Copy out exactly, and only, the lines from the one containing "Viewport: 885px width, 675px" through the end of the entries. No pictures.

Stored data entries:
[Start of section]
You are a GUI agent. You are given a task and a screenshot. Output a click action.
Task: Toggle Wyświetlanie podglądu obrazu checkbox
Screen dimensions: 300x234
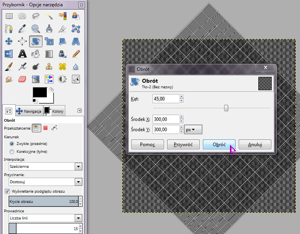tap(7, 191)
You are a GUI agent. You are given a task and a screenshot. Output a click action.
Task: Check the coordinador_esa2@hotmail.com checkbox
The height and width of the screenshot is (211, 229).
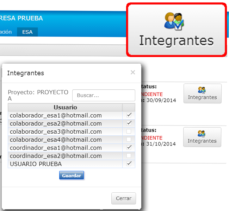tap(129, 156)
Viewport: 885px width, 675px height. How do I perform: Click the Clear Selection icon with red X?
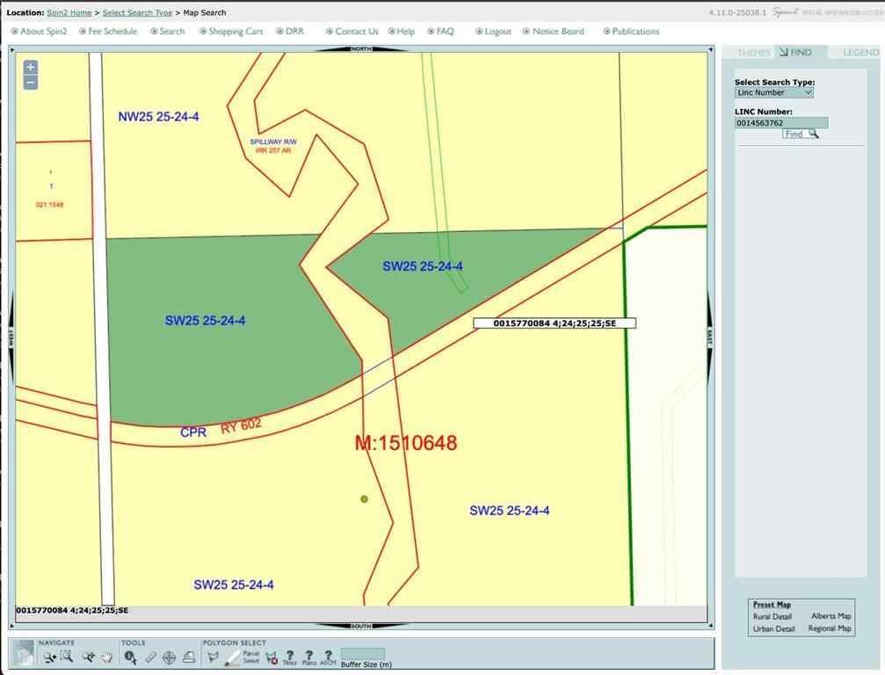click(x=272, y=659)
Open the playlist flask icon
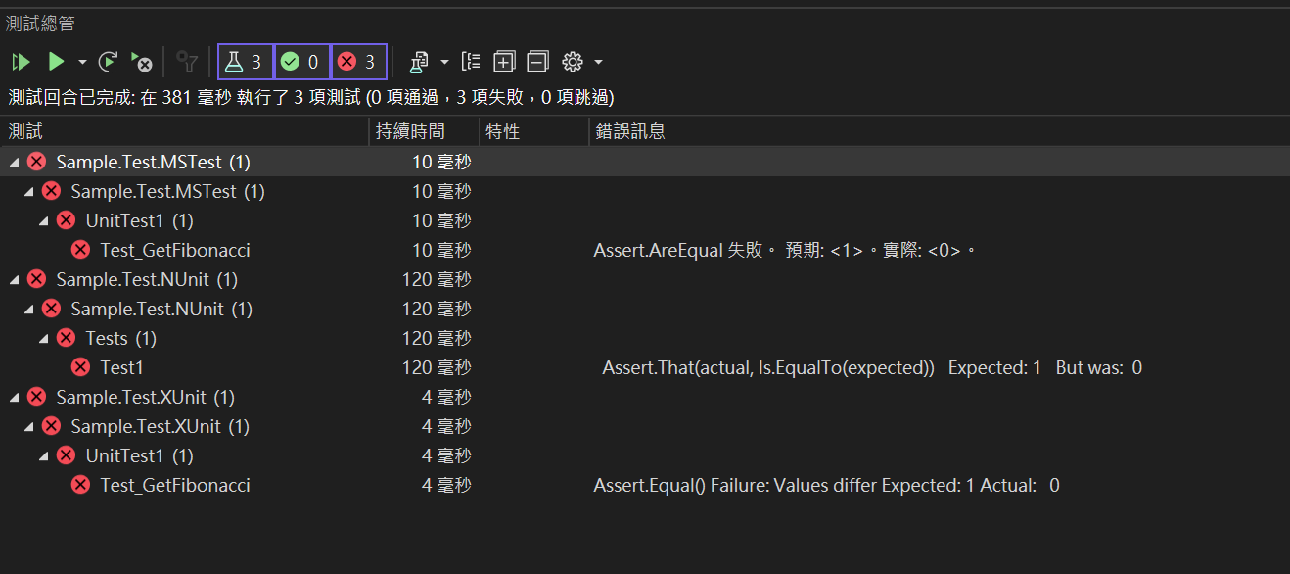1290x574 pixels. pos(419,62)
[End of section]
Response area:
Viewport: 885px width, 675px height. How do I perform: Click the Clear Selection icon with red X?
click(x=272, y=659)
Open the playlist flask icon
1290x574 pixels. pos(419,62)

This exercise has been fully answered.